Un juge fédéral a bloqué le déploiement de la Garde nationale à Portland, ordonné par l’administration Trump. La décision, saluée par les autorités locales, contredit la vision du président américain sur la situation dans la ville de l’Oregon.
La bataille juridique a tourné en faveur de l’État de l’Oregon. Un juge fédéral a prononcé une ordonnance restrictive, empêchant le gouvernement américain d’envoyer la Garde nationale à Portland. Cette décision intervient après que Donald Trump ait annoncé, le 27 septembre, vouloir déployer des troupes « avec toute la force nécessaire » dans la ville, malgré les protestations des responsables locaux et de la délégation congressionnelle de l’Oregon. Ces derniers estiment que le président a été mal informé, voire a menti, concernant l’ampleur réelle des manifestations devant un bureau fédéral de l’immigration.

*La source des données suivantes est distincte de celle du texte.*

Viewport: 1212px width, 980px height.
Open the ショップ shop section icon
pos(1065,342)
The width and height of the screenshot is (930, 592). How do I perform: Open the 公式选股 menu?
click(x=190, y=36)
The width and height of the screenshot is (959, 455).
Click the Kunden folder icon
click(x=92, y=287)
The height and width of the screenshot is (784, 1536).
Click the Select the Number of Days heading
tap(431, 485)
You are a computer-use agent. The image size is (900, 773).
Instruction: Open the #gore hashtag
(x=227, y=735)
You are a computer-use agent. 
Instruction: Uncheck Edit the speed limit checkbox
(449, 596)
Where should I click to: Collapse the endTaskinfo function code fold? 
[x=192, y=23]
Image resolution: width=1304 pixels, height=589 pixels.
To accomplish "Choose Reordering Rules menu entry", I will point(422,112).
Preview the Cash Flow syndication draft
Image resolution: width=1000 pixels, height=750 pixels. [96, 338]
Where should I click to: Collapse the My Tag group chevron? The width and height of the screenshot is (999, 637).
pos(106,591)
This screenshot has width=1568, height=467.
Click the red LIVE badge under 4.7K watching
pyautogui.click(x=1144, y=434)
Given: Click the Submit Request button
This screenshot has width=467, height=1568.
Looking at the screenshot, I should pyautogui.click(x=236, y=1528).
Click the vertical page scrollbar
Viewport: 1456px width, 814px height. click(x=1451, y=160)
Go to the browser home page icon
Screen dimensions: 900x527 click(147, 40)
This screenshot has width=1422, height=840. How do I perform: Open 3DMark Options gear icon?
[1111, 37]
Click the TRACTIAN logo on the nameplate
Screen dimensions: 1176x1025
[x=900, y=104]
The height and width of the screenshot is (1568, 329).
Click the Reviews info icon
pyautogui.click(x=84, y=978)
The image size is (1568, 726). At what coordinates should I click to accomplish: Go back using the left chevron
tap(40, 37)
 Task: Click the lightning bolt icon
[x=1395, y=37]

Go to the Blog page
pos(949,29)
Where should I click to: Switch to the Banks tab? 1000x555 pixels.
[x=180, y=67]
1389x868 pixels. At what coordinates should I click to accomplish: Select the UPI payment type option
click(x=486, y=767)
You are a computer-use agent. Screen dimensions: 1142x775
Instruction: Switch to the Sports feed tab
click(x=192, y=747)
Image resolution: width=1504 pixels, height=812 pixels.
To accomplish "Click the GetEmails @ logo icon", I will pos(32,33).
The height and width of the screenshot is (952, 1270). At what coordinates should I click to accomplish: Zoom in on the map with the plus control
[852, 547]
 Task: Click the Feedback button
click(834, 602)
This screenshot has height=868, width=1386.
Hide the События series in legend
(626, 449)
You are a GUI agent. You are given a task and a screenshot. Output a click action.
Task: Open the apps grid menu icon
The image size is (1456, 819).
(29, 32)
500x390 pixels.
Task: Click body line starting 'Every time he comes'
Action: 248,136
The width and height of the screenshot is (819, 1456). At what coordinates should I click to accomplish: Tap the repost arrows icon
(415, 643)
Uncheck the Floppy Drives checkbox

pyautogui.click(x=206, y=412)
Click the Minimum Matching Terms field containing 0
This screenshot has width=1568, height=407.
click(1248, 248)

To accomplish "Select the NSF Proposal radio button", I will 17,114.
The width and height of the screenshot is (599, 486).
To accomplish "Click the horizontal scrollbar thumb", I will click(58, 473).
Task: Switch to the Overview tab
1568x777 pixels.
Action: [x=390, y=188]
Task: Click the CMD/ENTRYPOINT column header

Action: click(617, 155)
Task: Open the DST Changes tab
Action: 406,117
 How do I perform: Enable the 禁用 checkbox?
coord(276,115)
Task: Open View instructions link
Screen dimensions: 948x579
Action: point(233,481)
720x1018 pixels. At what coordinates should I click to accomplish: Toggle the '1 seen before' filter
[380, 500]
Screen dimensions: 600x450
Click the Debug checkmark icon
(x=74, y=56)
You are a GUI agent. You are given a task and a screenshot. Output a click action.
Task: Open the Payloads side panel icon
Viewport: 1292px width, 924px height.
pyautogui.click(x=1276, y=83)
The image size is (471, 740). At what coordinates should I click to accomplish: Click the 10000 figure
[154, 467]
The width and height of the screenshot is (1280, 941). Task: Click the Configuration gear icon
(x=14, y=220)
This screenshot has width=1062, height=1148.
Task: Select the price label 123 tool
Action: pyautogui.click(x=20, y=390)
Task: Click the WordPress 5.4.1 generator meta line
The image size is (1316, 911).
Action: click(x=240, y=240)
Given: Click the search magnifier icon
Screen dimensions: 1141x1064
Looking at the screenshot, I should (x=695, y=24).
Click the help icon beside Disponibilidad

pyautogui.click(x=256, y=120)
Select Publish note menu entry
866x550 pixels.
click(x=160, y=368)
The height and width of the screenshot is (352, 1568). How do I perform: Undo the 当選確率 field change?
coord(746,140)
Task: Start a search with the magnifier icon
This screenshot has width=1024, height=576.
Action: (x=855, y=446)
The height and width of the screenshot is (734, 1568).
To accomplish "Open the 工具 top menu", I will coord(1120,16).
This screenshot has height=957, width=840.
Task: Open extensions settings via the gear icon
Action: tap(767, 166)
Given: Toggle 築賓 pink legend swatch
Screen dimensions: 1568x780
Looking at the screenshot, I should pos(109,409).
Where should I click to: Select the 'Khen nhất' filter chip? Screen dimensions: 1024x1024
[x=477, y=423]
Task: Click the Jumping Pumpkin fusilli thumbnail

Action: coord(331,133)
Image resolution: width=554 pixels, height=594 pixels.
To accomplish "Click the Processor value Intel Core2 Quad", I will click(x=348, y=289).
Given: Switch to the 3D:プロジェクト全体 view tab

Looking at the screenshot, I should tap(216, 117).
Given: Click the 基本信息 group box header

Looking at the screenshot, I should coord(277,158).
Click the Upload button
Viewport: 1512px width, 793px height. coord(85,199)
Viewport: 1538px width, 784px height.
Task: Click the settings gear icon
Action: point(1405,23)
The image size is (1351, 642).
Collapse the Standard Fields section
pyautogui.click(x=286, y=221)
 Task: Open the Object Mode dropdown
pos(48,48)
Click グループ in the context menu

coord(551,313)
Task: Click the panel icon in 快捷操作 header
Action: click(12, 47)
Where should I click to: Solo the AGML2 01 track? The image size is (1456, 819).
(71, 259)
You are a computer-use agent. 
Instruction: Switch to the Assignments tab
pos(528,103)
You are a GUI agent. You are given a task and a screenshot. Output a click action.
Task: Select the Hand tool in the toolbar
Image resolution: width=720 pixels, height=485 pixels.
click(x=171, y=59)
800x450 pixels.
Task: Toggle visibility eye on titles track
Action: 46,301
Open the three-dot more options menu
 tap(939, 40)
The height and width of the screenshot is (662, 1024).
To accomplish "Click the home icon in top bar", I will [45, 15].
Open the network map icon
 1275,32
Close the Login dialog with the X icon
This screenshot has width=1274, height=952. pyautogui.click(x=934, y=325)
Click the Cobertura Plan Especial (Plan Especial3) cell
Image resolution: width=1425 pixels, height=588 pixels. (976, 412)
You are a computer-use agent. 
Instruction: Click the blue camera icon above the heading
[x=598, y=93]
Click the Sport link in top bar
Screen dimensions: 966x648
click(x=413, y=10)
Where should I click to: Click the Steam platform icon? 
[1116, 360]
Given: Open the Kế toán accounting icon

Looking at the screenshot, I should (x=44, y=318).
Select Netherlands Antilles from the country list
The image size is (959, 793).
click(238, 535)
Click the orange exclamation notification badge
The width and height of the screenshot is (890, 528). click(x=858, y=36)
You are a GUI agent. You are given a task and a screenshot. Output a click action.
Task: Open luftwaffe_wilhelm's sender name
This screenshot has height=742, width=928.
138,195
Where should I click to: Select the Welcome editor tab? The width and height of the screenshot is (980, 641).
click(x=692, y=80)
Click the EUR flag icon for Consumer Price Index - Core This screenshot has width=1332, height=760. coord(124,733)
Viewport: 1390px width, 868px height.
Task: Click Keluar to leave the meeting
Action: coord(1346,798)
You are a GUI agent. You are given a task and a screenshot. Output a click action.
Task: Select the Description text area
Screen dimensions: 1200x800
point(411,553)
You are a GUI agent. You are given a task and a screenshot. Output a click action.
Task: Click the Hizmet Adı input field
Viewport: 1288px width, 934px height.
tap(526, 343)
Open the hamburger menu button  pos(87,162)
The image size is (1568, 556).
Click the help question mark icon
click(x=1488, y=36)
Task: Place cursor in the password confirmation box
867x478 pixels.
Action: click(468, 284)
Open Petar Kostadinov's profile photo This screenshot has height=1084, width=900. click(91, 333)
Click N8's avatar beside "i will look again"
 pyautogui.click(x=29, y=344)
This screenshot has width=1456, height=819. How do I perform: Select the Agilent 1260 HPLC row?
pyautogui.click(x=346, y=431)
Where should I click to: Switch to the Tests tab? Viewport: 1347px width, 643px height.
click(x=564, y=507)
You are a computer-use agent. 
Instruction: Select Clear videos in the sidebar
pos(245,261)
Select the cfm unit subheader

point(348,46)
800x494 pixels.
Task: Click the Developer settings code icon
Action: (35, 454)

Un déploiement jugé contre-productif
L’État de l’Oregon, par la voix de son procureur général Dan Rayfield, avait intenté une action en justice pour s’opposer à l’activation de 200 membres fédéralisés de la Garde nationale de l’Oregon. Dans son ordonnance, publiée samedi, la juge de district américaine Karin Immergut, nommée par Trump, a donné raison aux plaignants. Elle a estimé que le déploiement de troupes fédérales « embraserait probablement » les manifestations plutôt que de les calmer, un scénario déjà observé en 2020.
Les plaignants arguent que ce déploiement violerait la Constitution américaine ainsi qu’une loi fédérale qui limite généralement le recours à l’armée pour faire respecter les lois civiles.
Des visions diamétralement opposées
Les divergences entre les parties sur la situation sur le terrain à Portland étaient flagrantes lors d’une audience vendredi. L’avocat du ministère de la Justice, Eric Hamilton, a décrit le siège de l’Immigration and Customs Enforcement (ICE) comme étant « assiégé par des radicaux vicieux et cruels ». Il a défendu la décision d’envoyer 200 soldats, soulignant qu’il s’agissait de seulement 5% du nombre de troupes déployées récemment à Los Angeles pour des manifestations similaires.
En face, Caroline Turco, représentant la ville de Portland, a affirmé qu’il n’y avait eu aucune violence contre les agents de l’ICE depuis des mois et que les manifestations récentes étaient « paisibles », rassemblant parfois moins d’une douzaine de personnes. « La perception du président de ce qui se passe à Portland n’est pas la réalité sur le terrain », a-t-elle déclaré. « La perception du président est que c’est la Seconde Guerre mondiale ici. La réalité est qu’il s’agit d’une belle ville avec une force de police sophistiquée capable de gérer la situation. »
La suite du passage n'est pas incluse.